** The input follows **

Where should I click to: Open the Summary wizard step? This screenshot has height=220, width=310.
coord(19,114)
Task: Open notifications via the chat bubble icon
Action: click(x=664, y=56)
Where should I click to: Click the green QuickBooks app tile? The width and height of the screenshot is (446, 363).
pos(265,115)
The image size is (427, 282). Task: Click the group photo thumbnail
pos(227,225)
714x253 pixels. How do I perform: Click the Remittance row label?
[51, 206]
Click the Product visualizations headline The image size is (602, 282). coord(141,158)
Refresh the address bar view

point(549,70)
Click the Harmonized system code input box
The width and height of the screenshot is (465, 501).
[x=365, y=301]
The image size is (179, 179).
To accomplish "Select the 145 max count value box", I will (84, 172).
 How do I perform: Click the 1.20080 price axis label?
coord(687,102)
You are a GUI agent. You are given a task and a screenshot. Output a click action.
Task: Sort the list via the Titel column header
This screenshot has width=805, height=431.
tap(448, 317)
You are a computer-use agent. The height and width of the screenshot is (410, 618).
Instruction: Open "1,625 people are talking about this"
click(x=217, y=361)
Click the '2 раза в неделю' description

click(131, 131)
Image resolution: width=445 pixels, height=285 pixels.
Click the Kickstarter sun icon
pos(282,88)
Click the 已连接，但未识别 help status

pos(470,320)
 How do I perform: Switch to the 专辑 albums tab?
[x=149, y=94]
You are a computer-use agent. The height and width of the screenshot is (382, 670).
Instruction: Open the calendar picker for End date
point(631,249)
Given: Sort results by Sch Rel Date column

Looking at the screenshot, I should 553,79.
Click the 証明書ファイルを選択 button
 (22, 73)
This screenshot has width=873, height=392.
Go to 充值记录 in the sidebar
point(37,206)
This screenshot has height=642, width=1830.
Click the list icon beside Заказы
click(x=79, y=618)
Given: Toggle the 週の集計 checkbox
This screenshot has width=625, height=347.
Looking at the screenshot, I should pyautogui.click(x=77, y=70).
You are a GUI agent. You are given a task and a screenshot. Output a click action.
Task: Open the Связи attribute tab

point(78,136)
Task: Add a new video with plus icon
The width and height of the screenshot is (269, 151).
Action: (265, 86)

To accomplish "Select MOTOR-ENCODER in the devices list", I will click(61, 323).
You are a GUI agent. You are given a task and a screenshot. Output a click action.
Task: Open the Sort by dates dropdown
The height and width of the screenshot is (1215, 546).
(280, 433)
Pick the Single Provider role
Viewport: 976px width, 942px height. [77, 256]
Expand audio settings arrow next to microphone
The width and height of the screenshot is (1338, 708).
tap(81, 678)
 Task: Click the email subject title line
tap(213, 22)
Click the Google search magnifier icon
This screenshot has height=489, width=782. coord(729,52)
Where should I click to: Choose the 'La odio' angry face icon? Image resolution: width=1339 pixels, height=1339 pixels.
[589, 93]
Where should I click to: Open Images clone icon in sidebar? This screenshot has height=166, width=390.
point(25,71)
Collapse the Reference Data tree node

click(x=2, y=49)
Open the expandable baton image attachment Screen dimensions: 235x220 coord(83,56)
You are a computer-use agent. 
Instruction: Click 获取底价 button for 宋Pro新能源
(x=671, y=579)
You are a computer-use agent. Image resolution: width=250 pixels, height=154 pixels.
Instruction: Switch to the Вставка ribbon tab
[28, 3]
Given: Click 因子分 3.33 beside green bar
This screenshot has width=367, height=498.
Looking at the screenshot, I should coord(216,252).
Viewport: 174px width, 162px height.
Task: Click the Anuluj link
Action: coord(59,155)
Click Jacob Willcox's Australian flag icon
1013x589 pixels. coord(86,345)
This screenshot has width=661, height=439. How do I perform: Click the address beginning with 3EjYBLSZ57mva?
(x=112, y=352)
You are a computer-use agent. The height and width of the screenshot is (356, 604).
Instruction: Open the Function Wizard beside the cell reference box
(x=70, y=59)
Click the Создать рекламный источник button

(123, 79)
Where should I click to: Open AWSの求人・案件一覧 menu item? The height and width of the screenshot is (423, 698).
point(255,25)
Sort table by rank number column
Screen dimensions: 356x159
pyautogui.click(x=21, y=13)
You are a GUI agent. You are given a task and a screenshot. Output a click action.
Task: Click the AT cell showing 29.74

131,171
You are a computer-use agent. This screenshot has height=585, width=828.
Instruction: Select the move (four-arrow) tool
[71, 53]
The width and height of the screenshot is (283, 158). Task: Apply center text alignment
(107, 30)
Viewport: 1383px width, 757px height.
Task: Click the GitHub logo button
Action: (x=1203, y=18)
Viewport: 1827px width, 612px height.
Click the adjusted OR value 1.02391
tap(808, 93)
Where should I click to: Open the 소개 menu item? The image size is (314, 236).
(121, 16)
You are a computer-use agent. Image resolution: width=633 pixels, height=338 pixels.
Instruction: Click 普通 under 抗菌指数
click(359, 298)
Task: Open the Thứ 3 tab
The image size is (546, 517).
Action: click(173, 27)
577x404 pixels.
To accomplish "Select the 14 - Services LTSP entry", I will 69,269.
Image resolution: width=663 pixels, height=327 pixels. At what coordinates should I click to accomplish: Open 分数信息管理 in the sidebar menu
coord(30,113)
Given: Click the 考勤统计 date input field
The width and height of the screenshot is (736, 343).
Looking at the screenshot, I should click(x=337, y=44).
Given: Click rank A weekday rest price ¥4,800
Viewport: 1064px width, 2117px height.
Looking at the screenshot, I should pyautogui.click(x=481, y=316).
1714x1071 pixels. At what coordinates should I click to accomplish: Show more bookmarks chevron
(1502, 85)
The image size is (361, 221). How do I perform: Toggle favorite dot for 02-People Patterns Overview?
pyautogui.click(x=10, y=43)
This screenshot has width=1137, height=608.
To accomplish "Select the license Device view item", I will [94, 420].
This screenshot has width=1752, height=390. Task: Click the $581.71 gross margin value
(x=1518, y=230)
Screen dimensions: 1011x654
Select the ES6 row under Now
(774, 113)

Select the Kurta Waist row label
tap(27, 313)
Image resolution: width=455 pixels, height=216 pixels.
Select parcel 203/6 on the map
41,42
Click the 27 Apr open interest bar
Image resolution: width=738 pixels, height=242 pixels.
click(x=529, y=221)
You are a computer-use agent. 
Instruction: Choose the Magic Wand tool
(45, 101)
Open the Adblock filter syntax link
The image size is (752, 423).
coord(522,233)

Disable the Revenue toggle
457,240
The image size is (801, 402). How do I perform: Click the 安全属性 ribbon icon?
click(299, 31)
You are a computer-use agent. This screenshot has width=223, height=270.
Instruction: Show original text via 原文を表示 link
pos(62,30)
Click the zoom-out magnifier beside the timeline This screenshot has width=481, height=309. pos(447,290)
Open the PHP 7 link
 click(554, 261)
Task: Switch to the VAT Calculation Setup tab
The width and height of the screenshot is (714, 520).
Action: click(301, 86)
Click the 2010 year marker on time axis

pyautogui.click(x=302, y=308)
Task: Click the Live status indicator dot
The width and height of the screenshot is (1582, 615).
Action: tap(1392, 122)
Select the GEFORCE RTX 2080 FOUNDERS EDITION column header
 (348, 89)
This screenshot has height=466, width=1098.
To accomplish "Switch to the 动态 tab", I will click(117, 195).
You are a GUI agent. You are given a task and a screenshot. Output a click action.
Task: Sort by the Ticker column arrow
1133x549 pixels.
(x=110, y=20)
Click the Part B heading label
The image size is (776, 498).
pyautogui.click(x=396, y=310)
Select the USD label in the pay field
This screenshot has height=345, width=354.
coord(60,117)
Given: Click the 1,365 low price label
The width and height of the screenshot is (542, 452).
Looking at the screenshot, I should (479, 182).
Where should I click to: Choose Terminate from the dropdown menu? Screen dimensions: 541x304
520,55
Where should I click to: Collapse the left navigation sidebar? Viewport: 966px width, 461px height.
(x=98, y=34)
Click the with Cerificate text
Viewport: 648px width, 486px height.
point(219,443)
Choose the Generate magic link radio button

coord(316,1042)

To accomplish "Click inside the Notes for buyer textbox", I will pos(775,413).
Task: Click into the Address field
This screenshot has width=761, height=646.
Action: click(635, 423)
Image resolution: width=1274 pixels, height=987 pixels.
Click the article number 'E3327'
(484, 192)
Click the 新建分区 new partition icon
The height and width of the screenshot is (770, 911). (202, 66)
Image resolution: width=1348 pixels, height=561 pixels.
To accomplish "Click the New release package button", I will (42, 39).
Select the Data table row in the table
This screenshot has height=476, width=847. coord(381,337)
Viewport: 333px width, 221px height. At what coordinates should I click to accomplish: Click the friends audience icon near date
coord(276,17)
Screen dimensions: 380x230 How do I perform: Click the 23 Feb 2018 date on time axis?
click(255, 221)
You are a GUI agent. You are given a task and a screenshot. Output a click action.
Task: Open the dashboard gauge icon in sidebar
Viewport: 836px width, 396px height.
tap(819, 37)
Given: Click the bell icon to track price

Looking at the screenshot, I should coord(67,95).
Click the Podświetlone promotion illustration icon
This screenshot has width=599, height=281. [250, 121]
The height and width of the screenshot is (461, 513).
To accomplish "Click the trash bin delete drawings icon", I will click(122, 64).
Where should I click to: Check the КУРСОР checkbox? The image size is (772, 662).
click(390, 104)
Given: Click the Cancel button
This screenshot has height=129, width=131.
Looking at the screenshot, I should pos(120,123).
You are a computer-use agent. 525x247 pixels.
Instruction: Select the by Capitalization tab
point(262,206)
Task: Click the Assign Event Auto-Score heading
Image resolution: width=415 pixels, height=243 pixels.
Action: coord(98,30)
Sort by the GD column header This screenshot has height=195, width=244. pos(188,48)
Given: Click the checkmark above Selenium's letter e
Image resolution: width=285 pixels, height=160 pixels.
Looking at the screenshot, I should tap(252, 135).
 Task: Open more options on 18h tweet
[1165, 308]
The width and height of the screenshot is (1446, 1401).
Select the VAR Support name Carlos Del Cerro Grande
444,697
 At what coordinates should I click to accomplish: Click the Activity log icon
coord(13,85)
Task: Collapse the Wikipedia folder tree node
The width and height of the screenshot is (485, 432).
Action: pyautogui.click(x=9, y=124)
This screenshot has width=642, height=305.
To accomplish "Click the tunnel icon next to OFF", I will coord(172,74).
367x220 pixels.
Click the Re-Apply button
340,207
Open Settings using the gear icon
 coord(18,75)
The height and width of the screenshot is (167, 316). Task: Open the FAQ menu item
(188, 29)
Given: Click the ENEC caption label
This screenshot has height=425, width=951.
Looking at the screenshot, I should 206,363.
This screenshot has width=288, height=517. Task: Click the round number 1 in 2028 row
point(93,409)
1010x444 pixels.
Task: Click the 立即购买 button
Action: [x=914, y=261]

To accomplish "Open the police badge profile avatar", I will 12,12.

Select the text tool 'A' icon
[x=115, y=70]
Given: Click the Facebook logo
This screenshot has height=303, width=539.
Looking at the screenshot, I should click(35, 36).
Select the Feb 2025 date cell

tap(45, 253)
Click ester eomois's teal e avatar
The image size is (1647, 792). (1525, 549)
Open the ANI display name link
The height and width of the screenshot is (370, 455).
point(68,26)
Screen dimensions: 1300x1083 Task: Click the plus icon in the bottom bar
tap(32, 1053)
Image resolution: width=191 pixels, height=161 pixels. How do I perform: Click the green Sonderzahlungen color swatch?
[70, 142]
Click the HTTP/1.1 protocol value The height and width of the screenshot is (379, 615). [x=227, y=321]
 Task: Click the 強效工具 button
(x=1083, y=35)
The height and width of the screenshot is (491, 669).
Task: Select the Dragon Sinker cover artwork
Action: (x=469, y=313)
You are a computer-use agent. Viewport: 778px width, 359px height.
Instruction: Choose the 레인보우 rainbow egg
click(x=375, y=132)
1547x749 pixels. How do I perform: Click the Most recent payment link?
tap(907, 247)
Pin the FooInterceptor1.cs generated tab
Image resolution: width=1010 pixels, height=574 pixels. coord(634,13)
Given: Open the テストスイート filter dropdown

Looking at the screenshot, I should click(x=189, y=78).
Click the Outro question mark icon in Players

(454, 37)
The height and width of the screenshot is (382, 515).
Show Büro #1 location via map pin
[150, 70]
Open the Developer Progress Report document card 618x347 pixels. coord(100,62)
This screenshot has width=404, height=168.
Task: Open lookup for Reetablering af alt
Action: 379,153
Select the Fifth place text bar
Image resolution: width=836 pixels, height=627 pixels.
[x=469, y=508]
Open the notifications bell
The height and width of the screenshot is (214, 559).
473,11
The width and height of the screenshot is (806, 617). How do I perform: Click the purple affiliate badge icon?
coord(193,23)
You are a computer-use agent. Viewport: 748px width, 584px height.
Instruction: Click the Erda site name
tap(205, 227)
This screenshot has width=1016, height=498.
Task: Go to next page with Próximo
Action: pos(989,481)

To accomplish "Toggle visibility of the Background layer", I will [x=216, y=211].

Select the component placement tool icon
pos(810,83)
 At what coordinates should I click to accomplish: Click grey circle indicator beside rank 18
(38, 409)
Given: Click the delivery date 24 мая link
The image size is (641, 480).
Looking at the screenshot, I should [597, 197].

** End of The input **

• _To do_:
The stopping point is the line containing "is (410, 618).". Reproduce exactly every line of the material from the first through that one.

• _Exercise response_:
Where should I click to: Open the Summary wizard step? This screenshot has height=220, width=310.
coord(19,114)
Task: Open notifications via the chat bubble icon
Action: click(x=664, y=56)
Where should I click to: Click the green QuickBooks app tile? The width and height of the screenshot is (446, 363).
pos(265,115)
The image size is (427, 282). Task: Click the group photo thumbnail
pos(227,225)
714x253 pixels. How do I perform: Click the Remittance row label?
[51, 206]
Click the Product visualizations headline The image size is (602, 282). coord(141,158)
Refresh the address bar view

point(549,70)
Click the Harmonized system code input box
The width and height of the screenshot is (465, 501).
[x=365, y=301]
The image size is (179, 179).
To accomplish "Select the 145 max count value box", I will (84, 172).
 How do I perform: Click the 1.20080 price axis label?
coord(687,102)
You are a GUI agent. You are given a task and a screenshot. Output a click action.
Task: Sort the list via the Titel column header
This screenshot has width=805, height=431.
tap(448, 317)
You are a computer-use agent. The height and width of the screenshot is (410, 618).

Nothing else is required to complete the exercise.